Output the entries below so that they read exactly as they do now.

**Excerpted records**.
* * * * *

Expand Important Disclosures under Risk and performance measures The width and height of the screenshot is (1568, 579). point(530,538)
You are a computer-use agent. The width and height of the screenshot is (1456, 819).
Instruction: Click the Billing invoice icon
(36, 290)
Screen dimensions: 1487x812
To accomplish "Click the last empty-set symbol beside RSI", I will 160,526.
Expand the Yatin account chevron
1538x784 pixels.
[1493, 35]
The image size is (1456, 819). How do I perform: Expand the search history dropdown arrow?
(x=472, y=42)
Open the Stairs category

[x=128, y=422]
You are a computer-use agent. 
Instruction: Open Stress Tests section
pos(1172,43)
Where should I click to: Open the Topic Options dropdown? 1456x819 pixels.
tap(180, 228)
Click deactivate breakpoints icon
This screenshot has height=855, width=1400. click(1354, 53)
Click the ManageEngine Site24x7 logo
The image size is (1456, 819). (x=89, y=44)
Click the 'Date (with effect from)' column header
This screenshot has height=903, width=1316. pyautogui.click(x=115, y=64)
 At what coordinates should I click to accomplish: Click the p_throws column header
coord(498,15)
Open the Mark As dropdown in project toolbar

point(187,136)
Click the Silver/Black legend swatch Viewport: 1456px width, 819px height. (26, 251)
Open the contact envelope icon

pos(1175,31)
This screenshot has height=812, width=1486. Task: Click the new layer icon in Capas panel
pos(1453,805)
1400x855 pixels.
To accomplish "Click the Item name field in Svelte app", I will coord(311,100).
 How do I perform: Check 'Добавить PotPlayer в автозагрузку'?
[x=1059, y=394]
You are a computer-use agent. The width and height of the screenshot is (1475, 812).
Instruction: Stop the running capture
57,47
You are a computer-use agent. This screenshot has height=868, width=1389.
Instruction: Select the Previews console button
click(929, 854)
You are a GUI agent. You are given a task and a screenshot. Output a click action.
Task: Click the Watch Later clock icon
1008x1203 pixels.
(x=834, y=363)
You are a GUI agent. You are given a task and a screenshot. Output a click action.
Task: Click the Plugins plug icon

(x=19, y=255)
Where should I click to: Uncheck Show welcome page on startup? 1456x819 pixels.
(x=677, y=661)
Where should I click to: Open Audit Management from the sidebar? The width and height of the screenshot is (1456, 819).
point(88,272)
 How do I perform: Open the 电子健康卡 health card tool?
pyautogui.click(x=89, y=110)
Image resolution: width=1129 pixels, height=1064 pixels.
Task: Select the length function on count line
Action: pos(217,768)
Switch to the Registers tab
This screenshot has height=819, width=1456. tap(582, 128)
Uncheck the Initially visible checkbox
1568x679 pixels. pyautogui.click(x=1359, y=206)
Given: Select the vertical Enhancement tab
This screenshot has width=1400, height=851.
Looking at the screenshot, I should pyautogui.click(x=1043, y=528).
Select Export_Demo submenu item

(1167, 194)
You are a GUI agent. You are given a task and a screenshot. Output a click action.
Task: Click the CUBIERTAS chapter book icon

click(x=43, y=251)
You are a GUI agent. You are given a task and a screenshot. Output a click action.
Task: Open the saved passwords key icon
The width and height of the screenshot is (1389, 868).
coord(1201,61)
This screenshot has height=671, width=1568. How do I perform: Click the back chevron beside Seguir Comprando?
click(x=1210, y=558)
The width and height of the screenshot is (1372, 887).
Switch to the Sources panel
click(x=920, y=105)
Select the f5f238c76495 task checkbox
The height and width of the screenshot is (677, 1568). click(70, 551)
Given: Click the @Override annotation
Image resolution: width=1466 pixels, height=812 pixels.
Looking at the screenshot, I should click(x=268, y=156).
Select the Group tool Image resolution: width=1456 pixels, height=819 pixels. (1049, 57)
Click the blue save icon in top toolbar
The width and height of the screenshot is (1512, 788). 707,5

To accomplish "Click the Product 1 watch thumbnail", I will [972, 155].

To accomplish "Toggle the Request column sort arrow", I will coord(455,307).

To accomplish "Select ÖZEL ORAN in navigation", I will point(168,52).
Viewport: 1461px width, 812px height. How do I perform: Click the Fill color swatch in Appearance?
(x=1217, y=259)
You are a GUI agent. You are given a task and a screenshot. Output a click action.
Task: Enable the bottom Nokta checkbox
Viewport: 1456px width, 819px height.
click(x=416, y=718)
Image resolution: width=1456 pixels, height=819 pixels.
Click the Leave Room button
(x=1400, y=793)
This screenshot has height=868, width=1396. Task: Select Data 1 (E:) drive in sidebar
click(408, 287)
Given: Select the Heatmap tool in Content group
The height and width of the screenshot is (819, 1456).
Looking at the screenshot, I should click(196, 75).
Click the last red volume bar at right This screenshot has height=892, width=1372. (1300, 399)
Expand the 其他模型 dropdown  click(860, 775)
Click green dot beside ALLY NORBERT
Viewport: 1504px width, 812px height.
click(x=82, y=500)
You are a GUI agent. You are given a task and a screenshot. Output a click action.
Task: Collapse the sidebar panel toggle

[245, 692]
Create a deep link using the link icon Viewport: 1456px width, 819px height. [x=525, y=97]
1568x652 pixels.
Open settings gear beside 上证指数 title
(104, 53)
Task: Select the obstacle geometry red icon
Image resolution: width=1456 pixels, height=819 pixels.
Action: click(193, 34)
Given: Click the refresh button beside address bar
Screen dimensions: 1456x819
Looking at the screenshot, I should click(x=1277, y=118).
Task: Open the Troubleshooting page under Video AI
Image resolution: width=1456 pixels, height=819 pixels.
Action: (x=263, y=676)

* * * * *

**Task solution**.
Expand Important Disclosures under Risk and performance measures The width and height of the screenshot is (1568, 579). point(530,538)
You are a computer-use agent. The width and height of the screenshot is (1456, 819).
Instruction: Click the Billing invoice icon
(36, 290)
Screen dimensions: 1487x812
To accomplish "Click the last empty-set symbol beside RSI", I will 160,526.
Expand the Yatin account chevron
1538x784 pixels.
[1493, 35]
The image size is (1456, 819). How do I perform: Expand the search history dropdown arrow?
(x=472, y=42)
Open the Stairs category

[x=128, y=422]
You are a computer-use agent. 
Instruction: Open Stress Tests section
pos(1172,43)
Where should I click to: Open the Topic Options dropdown? 1456x819 pixels.
tap(180, 228)
Click deactivate breakpoints icon
This screenshot has height=855, width=1400. click(1354, 53)
Click the ManageEngine Site24x7 logo
The image size is (1456, 819). (x=89, y=44)
Click the 'Date (with effect from)' column header
This screenshot has height=903, width=1316. pyautogui.click(x=115, y=64)
 At what coordinates should I click to accomplish: Click the p_throws column header
coord(498,15)
Open the Mark As dropdown in project toolbar

point(187,136)
Click the Silver/Black legend swatch Viewport: 1456px width, 819px height. (26, 251)
Open the contact envelope icon

pos(1175,31)
This screenshot has height=812, width=1486. Task: Click the new layer icon in Capas panel
pos(1453,805)
1400x855 pixels.
To accomplish "Click the Item name field in Svelte app", I will coord(311,100).
 How do I perform: Check 'Добавить PotPlayer в автозагрузку'?
[x=1059, y=394]
You are a computer-use agent. The width and height of the screenshot is (1475, 812).
Instruction: Stop the running capture
57,47
You are a computer-use agent. This screenshot has height=868, width=1389.
Instruction: Select the Previews console button
click(929, 854)
You are a GUI agent. You are given a task and a screenshot. Output a click action.
Task: Click the Watch Later clock icon
1008x1203 pixels.
(x=834, y=363)
You are a GUI agent. You are given a task and a screenshot. Output a click action.
Task: Click the Plugins plug icon

(x=19, y=255)
Where should I click to: Uncheck Show welcome page on startup? 1456x819 pixels.
(x=677, y=661)
Where should I click to: Open Audit Management from the sidebar? The width and height of the screenshot is (1456, 819).
point(88,272)
 How do I perform: Open the 电子健康卡 health card tool?
pyautogui.click(x=89, y=110)
Image resolution: width=1129 pixels, height=1064 pixels.
Task: Select the length function on count line
Action: pos(217,768)
Switch to the Registers tab
This screenshot has height=819, width=1456. tap(582, 128)
Uncheck the Initially visible checkbox
1568x679 pixels. pyautogui.click(x=1359, y=206)
Given: Select the vertical Enhancement tab
This screenshot has width=1400, height=851.
Looking at the screenshot, I should pyautogui.click(x=1043, y=528).
Select Export_Demo submenu item

(1167, 194)
You are a GUI agent. You are given a task and a screenshot. Output a click action.
Task: Click the CUBIERTAS chapter book icon

click(x=43, y=251)
You are a GUI agent. You are given a task and a screenshot. Output a click action.
Task: Open the saved passwords key icon
The width and height of the screenshot is (1389, 868).
coord(1201,61)
This screenshot has height=671, width=1568. How do I perform: Click the back chevron beside Seguir Comprando?
click(x=1210, y=558)
The width and height of the screenshot is (1372, 887).
Switch to the Sources panel
click(x=920, y=105)
Select the f5f238c76495 task checkbox
The height and width of the screenshot is (677, 1568). click(70, 551)
Given: Click the @Override annotation
Image resolution: width=1466 pixels, height=812 pixels.
Looking at the screenshot, I should click(x=268, y=156).
Select the Group tool Image resolution: width=1456 pixels, height=819 pixels. (1049, 57)
Click the blue save icon in top toolbar
The width and height of the screenshot is (1512, 788). 707,5

To accomplish "Click the Product 1 watch thumbnail", I will [972, 155].

To accomplish "Toggle the Request column sort arrow", I will coord(455,307).

To accomplish "Select ÖZEL ORAN in navigation", I will point(168,52).
Viewport: 1461px width, 812px height. How do I perform: Click the Fill color swatch in Appearance?
(x=1217, y=259)
You are a GUI agent. You are given a task and a screenshot. Output a click action.
Task: Enable the bottom Nokta checkbox
Viewport: 1456px width, 819px height.
click(x=416, y=718)
Image resolution: width=1456 pixels, height=819 pixels.
Click the Leave Room button
(x=1400, y=793)
This screenshot has height=868, width=1396. Task: Select Data 1 (E:) drive in sidebar
click(408, 287)
Given: Select the Heatmap tool in Content group
The height and width of the screenshot is (819, 1456).
Looking at the screenshot, I should click(196, 75).
Click the last red volume bar at right This screenshot has height=892, width=1372. (1300, 399)
Expand the 其他模型 dropdown  click(860, 775)
Click green dot beside ALLY NORBERT
Viewport: 1504px width, 812px height.
click(x=82, y=500)
You are a GUI agent. You are given a task and a screenshot. Output a click action.
Task: Collapse the sidebar panel toggle

[245, 692]
Create a deep link using the link icon Viewport: 1456px width, 819px height. [x=525, y=97]
1568x652 pixels.
Open settings gear beside 上证指数 title
(104, 53)
Task: Select the obstacle geometry red icon
Image resolution: width=1456 pixels, height=819 pixels.
Action: click(193, 34)
Given: Click the refresh button beside address bar
Screen dimensions: 1456x819
Looking at the screenshot, I should click(x=1277, y=118).
Task: Open the Troubleshooting page under Video AI
Image resolution: width=1456 pixels, height=819 pixels.
Action: (x=263, y=676)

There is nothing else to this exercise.